(SUPPLIED RECORDS begins)

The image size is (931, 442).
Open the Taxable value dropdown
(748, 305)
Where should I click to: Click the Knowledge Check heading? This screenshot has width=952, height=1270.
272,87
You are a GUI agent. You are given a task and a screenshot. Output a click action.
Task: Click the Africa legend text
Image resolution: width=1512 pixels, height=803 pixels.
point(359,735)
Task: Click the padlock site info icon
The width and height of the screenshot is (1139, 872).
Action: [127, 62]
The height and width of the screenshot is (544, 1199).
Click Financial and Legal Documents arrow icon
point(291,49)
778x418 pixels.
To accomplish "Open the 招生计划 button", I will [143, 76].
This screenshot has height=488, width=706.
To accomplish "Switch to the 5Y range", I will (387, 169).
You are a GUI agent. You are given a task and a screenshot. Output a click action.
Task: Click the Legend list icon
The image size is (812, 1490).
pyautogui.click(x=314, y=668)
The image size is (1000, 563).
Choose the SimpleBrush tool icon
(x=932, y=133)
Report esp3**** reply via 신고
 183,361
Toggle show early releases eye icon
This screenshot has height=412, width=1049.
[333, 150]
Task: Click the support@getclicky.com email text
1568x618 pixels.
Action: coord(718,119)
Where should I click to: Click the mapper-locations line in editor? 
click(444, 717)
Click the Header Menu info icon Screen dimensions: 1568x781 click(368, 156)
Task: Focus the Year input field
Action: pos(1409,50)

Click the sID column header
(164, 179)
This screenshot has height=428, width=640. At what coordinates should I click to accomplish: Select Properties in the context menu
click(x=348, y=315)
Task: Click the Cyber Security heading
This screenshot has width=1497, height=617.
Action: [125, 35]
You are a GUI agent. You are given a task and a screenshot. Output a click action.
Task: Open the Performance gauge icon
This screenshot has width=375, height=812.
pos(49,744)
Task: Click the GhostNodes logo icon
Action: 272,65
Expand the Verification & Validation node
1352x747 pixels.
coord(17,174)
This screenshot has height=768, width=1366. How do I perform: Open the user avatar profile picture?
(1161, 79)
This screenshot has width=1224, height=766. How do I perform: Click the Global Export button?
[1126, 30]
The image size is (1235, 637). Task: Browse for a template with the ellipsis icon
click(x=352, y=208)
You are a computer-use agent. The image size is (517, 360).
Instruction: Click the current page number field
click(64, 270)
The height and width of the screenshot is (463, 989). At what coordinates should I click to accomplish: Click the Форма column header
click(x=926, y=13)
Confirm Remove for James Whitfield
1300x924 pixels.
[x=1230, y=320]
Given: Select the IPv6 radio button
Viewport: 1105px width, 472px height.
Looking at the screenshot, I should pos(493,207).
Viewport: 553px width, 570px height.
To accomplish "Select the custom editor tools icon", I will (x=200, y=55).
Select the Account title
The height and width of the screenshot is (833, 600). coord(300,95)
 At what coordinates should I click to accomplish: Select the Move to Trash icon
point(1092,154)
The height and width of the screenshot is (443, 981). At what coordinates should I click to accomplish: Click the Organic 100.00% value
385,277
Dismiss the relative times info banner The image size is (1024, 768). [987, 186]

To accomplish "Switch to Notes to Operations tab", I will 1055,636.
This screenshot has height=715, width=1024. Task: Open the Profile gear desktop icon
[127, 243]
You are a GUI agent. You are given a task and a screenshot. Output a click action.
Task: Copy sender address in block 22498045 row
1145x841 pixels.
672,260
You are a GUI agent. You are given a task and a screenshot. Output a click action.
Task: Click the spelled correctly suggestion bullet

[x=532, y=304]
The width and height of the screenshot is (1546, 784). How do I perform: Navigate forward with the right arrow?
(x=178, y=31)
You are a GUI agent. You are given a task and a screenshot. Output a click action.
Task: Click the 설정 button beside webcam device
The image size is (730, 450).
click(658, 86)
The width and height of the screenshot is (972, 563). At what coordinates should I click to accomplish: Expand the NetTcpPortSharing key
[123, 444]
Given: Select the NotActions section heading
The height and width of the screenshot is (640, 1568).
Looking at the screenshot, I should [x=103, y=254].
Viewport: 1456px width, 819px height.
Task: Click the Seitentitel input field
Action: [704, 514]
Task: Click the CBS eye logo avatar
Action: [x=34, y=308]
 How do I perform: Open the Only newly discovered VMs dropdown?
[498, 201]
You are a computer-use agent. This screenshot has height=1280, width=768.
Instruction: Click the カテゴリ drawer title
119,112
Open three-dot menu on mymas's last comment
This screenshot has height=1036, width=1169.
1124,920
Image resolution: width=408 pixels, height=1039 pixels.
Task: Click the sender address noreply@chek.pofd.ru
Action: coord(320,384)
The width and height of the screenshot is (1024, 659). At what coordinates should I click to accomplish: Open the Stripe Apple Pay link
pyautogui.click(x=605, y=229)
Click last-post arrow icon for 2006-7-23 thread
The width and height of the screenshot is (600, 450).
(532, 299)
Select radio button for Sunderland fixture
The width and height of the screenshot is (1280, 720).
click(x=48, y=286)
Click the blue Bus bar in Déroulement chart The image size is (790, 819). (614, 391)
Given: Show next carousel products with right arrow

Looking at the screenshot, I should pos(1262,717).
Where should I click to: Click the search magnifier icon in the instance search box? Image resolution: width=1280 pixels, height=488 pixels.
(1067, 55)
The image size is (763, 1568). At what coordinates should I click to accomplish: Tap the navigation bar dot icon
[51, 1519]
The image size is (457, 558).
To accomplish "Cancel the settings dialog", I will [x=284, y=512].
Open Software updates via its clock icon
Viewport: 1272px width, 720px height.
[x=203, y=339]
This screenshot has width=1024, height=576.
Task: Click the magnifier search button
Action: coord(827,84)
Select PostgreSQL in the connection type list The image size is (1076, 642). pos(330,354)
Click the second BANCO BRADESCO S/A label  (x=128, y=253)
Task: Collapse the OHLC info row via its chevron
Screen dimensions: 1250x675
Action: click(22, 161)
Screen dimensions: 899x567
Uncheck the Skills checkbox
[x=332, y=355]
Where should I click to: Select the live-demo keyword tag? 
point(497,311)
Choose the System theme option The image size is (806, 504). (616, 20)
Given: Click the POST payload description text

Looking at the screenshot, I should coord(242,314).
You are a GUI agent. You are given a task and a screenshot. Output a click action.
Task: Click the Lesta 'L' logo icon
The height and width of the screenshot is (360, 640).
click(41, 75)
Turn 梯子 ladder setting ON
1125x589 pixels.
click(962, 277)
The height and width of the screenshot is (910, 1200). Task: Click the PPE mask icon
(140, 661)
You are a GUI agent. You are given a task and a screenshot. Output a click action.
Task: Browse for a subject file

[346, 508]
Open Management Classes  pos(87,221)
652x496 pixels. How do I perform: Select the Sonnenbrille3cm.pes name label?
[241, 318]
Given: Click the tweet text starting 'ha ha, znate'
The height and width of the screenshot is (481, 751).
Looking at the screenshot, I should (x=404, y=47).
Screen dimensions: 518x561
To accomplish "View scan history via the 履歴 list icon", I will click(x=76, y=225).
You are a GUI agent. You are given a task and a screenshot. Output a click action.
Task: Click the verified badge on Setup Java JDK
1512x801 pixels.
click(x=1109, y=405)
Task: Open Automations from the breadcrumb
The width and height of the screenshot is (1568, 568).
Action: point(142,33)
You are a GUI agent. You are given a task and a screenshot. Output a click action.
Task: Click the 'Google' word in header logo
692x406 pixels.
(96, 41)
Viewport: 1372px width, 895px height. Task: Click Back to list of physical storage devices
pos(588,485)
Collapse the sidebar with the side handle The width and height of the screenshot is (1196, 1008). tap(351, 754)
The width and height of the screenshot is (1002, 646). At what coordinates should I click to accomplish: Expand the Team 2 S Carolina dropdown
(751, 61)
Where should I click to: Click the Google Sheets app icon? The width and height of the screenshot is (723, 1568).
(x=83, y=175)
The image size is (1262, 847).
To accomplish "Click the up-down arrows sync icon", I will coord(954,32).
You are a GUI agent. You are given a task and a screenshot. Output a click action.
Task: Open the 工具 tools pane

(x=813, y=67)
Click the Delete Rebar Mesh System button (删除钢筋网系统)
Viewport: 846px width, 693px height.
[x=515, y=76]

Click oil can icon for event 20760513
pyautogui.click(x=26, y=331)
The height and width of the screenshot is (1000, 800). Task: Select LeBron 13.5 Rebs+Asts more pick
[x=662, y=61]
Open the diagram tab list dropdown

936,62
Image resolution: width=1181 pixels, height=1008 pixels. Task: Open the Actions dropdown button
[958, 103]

(SUPPLIED RECORDS ends)

* YOUR GOAL *
Copy out each line of the material above, word for word, from the first down to the line containing "Task: Click the Africa legend text". Add nothing.

* ANSWER FOR THE TASK *
The image size is (931, 442).
Open the Taxable value dropdown
(748, 305)
Where should I click to: Click the Knowledge Check heading? This screenshot has width=952, height=1270.
272,87
You are a GUI agent. You are given a task and a screenshot. Output a click action.
Task: Click the Africa legend text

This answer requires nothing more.